Exercise description: Copy out the lines below word for word, beginning at the line that contains "Given: Click the 請輸入網址 URL input box" and ending after the line that contains "(830, 1111)".

#####

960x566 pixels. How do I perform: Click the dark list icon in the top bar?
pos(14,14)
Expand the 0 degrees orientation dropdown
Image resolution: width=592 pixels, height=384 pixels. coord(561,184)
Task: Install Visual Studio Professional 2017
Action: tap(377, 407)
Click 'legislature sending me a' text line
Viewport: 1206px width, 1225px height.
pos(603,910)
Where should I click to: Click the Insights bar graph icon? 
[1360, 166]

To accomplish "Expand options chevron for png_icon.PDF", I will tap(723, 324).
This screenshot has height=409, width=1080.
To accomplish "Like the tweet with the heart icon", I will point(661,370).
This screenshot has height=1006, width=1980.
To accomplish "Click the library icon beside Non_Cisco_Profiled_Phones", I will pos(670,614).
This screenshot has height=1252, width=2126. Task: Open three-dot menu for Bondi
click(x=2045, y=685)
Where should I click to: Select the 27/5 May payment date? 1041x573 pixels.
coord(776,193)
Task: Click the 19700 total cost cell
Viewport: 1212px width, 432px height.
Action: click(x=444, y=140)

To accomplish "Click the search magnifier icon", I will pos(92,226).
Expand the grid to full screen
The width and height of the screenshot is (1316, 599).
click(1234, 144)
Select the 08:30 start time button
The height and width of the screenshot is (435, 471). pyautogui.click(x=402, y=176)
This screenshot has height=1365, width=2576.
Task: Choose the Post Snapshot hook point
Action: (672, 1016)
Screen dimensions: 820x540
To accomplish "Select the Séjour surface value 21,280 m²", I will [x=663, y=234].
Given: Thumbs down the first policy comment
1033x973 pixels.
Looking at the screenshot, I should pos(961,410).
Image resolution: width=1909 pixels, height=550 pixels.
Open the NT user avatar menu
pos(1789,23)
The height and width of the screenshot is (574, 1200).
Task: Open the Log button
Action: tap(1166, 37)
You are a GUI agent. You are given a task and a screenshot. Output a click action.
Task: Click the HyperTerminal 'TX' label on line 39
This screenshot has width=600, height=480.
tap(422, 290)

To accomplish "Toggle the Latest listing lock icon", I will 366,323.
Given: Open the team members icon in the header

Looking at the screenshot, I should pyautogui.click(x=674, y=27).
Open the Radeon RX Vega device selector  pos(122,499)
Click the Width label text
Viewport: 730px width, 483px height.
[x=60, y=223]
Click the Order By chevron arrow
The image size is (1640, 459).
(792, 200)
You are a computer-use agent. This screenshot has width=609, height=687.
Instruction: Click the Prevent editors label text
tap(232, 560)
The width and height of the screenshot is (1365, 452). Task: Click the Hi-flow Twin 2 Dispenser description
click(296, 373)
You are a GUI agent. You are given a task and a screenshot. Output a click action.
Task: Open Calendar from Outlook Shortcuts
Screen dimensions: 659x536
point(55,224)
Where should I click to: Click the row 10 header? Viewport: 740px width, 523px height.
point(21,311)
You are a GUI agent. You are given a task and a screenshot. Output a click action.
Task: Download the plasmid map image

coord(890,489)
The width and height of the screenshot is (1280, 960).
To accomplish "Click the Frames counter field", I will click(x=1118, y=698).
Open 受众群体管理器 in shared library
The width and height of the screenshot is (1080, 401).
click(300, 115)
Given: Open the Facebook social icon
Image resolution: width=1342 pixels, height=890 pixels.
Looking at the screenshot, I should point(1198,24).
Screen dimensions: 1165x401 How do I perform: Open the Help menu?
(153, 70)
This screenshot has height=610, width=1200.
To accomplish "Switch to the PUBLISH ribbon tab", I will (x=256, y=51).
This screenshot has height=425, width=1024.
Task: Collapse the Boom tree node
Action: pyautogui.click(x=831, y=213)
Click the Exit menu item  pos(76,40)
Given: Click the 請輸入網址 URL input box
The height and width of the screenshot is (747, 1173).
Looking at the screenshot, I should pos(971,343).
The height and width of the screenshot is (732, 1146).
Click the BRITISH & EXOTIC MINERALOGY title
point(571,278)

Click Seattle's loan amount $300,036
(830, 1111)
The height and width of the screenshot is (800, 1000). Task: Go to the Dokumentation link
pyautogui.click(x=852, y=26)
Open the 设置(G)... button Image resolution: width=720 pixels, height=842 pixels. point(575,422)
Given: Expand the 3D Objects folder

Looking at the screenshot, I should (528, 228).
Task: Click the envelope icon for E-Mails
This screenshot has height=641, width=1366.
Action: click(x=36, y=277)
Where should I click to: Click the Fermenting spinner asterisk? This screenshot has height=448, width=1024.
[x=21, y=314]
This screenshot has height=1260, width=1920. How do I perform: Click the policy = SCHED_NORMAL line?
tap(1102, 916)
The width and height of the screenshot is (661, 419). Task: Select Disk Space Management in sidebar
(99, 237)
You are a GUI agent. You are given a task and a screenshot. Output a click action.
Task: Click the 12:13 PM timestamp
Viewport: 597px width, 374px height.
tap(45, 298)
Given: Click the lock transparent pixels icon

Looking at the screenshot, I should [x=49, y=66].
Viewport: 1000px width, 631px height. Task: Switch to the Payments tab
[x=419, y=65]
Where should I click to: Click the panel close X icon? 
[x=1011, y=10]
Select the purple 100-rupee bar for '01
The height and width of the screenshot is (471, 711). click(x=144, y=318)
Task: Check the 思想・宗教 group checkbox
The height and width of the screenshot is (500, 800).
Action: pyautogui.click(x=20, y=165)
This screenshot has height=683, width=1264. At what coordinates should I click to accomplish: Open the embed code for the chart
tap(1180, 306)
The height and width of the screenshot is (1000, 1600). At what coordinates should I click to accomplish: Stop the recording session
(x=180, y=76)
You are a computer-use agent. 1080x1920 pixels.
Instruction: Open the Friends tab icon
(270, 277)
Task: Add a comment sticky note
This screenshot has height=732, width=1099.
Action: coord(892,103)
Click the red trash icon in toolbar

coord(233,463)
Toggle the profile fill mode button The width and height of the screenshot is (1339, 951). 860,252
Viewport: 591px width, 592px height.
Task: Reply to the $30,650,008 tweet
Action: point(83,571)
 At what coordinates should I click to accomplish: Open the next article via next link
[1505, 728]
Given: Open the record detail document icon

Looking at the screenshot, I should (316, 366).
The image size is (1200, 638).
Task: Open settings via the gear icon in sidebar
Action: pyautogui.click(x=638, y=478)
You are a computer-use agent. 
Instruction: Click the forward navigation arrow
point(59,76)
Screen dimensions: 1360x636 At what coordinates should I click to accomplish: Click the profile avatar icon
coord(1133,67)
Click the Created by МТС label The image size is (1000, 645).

#####

Completed exercise:
Given: Click the 請輸入網址 URL input box
The height and width of the screenshot is (747, 1173).
Looking at the screenshot, I should pos(971,343).
The height and width of the screenshot is (732, 1146).
Click the BRITISH & EXOTIC MINERALOGY title
point(571,278)

Click Seattle's loan amount $300,036
(830, 1111)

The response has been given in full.